The Miracle and the Manufacturing Maze
Cell and Gene Therapies (CGTs) represent one of the greatest medical breakthroughs of our time, offering hope against previously untreatable diseases. These treatments, which are custom-built from a patient’s own cells, are nothing short of miraculous. But behind this promise lies an immense and often hidden manufacturing challenge. Developing these personalized medicines is complex, expensive, extremely sensitive and has an ongoing risk of contamination. Understanding these realities is essential for anyone involved in CGT development, scale-up, or commercialization. So, what does it take to create this process, and how are scientists solving a manufacturing puzzle that once seemed nearly impossible?
The ‘One-Patient, One-Batch’ Paradox
The most advanced autologous therapies, like CAR-T cell therapy for cancer, rely on highly personalized approaches tailored to each patient. Manufacturing follows a “one-patient, one-batch” paradigm, meaning the entire production line is often dedicated to a single person. As a result, the process may require a fully single-use fluid pathway and sometimes even a dedicated fermenter for a single treatment cycle. Because these are living medicines, they are extremely sensitive; the cells can be damaged or rendered ineffective by physical stress from equipment or environmental contamination, making the preservation of cell viability paramount.
This creates a paradox. With the average cost to develop a new therapy standing at $1.3 billion1 and individual CAR-T treatments costing over $450,000 per patient2, there is immense pressure to drive down manufacturing costs. Yet at the same time, every single milliliter of the product is invaluable, potentially worth thousands of dollars- requiring a robust and costly approach to production. The core challenge is ensuring absolute protection against product loss and contamination in a fully bespoke process where there is no margin for error.
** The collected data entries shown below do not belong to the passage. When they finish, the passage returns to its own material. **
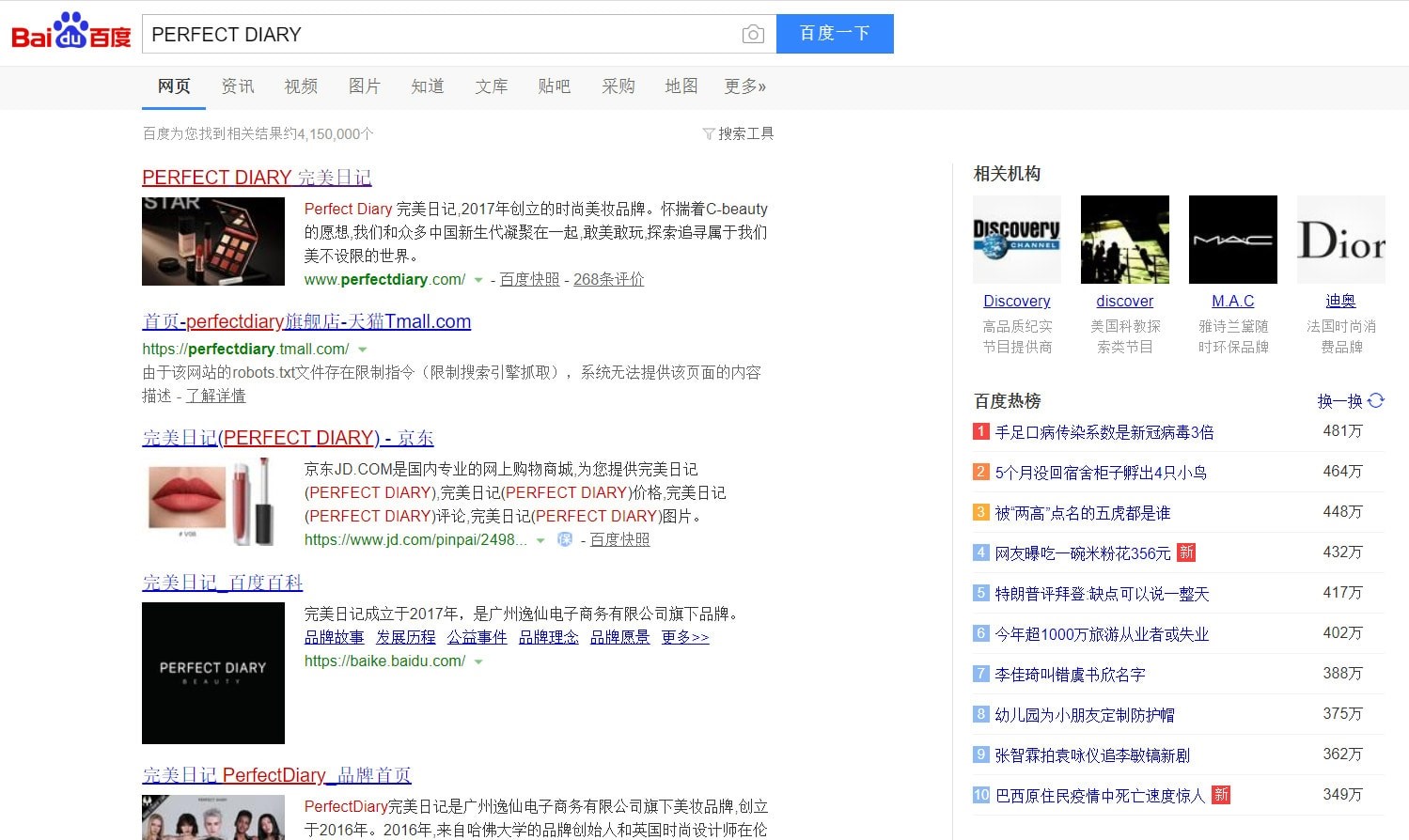Expand dropdown arrow beside baike.baidu.com URL

(x=478, y=661)
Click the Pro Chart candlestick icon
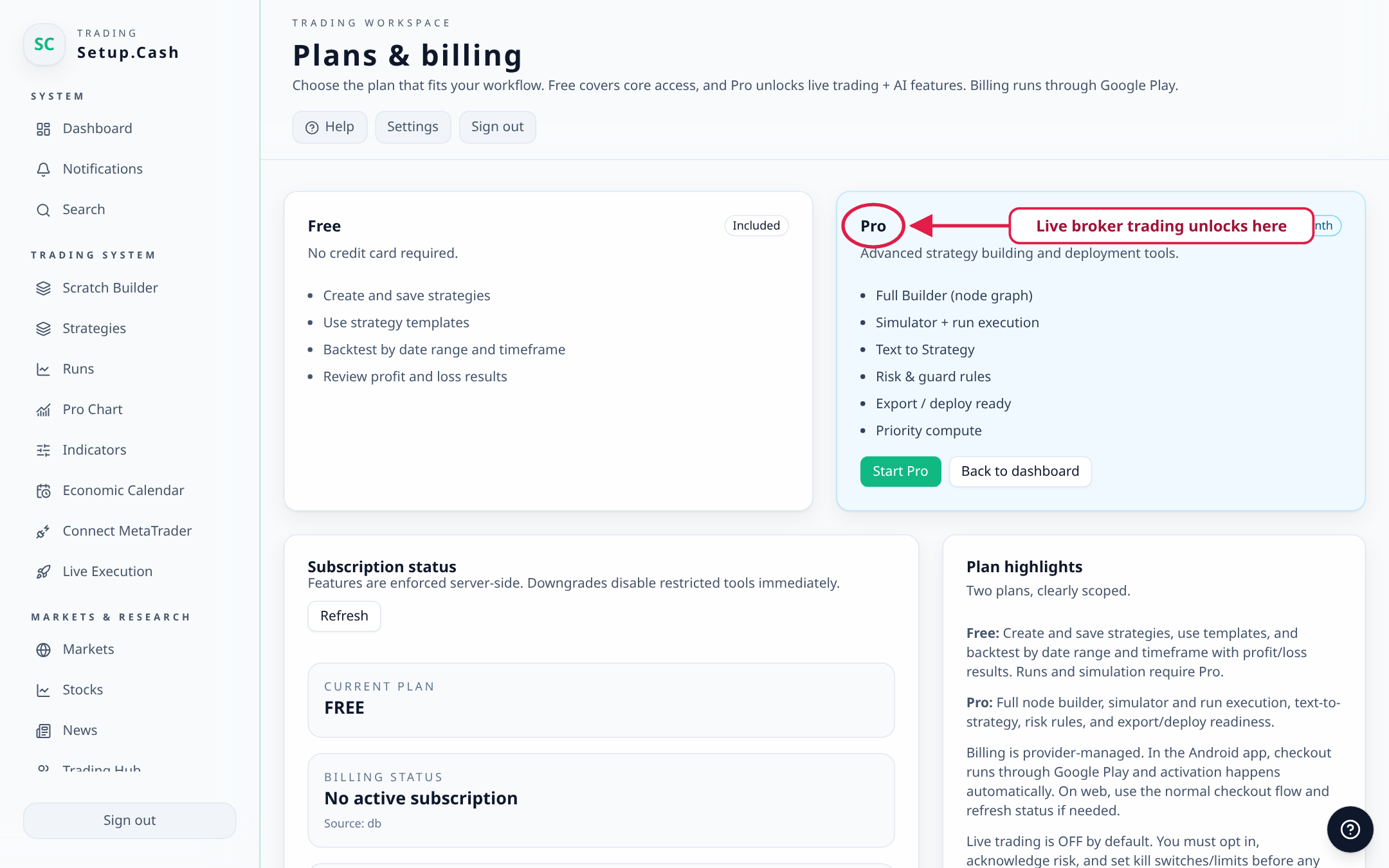Viewport: 1389px width, 868px height. click(43, 410)
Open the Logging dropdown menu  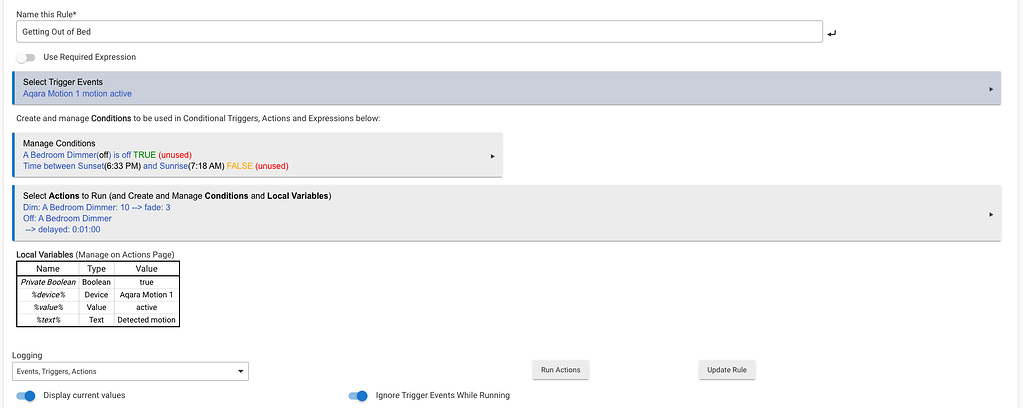[x=130, y=371]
Sensitivity, Risk Management, and Cost Considerations
The solution to many of the safety and speed challenges in CGT manufacturing lies in Single-Use Systems (SUSs). These pre-sterilized, disposable systems, including everything from tubing to connectors and bags, replace traditional, reusable stainless-steel equipment.
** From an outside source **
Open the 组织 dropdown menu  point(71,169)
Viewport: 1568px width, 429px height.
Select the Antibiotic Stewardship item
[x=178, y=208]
This approach eliminates the need for laborious, time-consuming, and expensive “clean-in-place” (CIP) and “sterilize-in-place” (SIP) processes required for steel equipment. By simply removing and replacing the entire fluid pathway for each patient’s batch, manufacturers can drastically reduce the risk of cross-contamination and accelerate the changeover from one product to the next. Beyond safety and speed, SUSs provide enhanced flexibility and modularity. This allows multi-product facilities like Contract Development and Manufacturing Organizations (CDMOs) to adapt production lines for different therapies and enables manufacturers to scale from small clinical batches to larger commercial volumes without redesigning entire facilities.
Single-use systems give the option to remove every pathway associated with a batch and replace it with a new pre-validated system.
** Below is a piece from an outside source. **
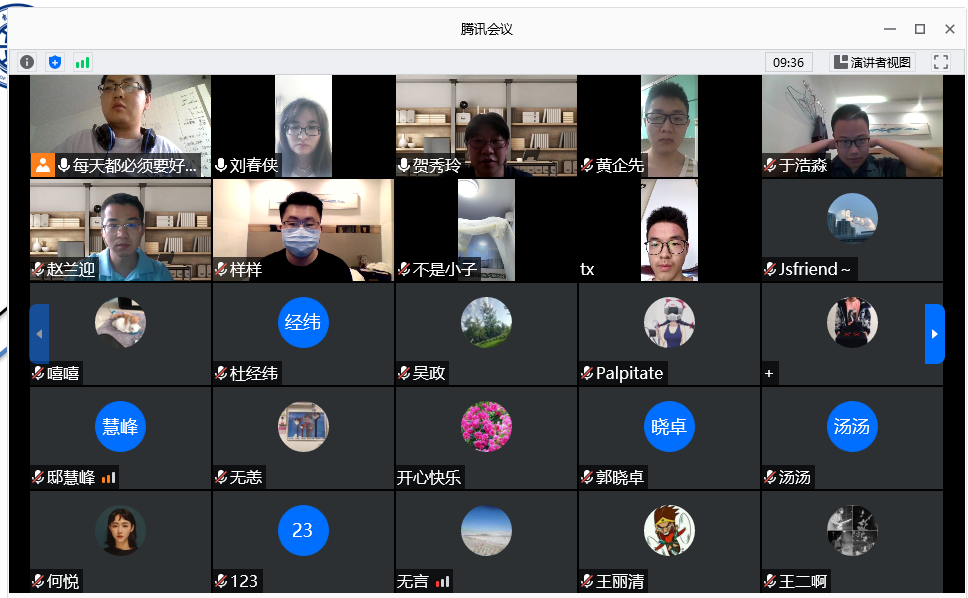
Task: Click 邸慧峰's orange signal strength indicator
Action: 109,478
Modular and Adaptable Operational Flexibility with Speed to Market
While traditional stainless-steel systems are designed for large-volume, single-product campaigns, they are often too rigid for the dynamic needs of CGT manufacturing. Single-use technologies offer a much more flexible, adaptable, and efficient approach.
This flexibility is particularly vital for Contract Development and Manufacturing Organizations (CDMOs) that must support diverse therapies, ranging from autologous to allogeneic and viral vectors using shared infrastructure. Instead of relying solely on “scale-up” (increasing vessel size), SUS allows facilities to “scale-out” by simply adding more units, a strategy that reduces capital investment and aligns production capacity directly with patient demand.
Closed Systems as Part of a Broader Control Strategy
Devices such as EQUASHIELD’s CellSHIELD® are designed to support closed-system principles within CGT manufacturing. When used in suitable applications such as cell sampling, air removal, cell transfer, and more, they help reduce open handling steps and support process control objectives. As with any manufacturing component, performance and suitability depend on the specific process, implementation, and regulatory context. The CellSHIELD® product line is a fully closed, sterile, and disposable device ensuring sterility throughout the cell / gene therapy manufacturing process that provides several unique benefits. It prevents microbial ingress, maintains biocontainment and protects both the patient and the media. It is also designed for intuitive use, requiring minimal training, which reduces the risk of errors and speeds up operations. Its primary advantage, however, is the near-total prevention of product loss.
A leading cell therapy CDMO shared: “We see such low volume loss with CellSHIELD®, that once we switch people over, there really is no comparison. Little to no volume loss, less than 0.1%” 3
From Impossible to Inevitable
While Cell and Gene Therapies continue to mature, their journey from the lab to the patient depends on optimizing manufacturing challenges. Innovations like flexible single-use, closed devices like CellSHIELD® contribute to making these treatments safer, more efficient, and ultimately more accessible. As these technologies continue to advance, we have to ask: what other diseases, once considered incurable, will soon become treatable?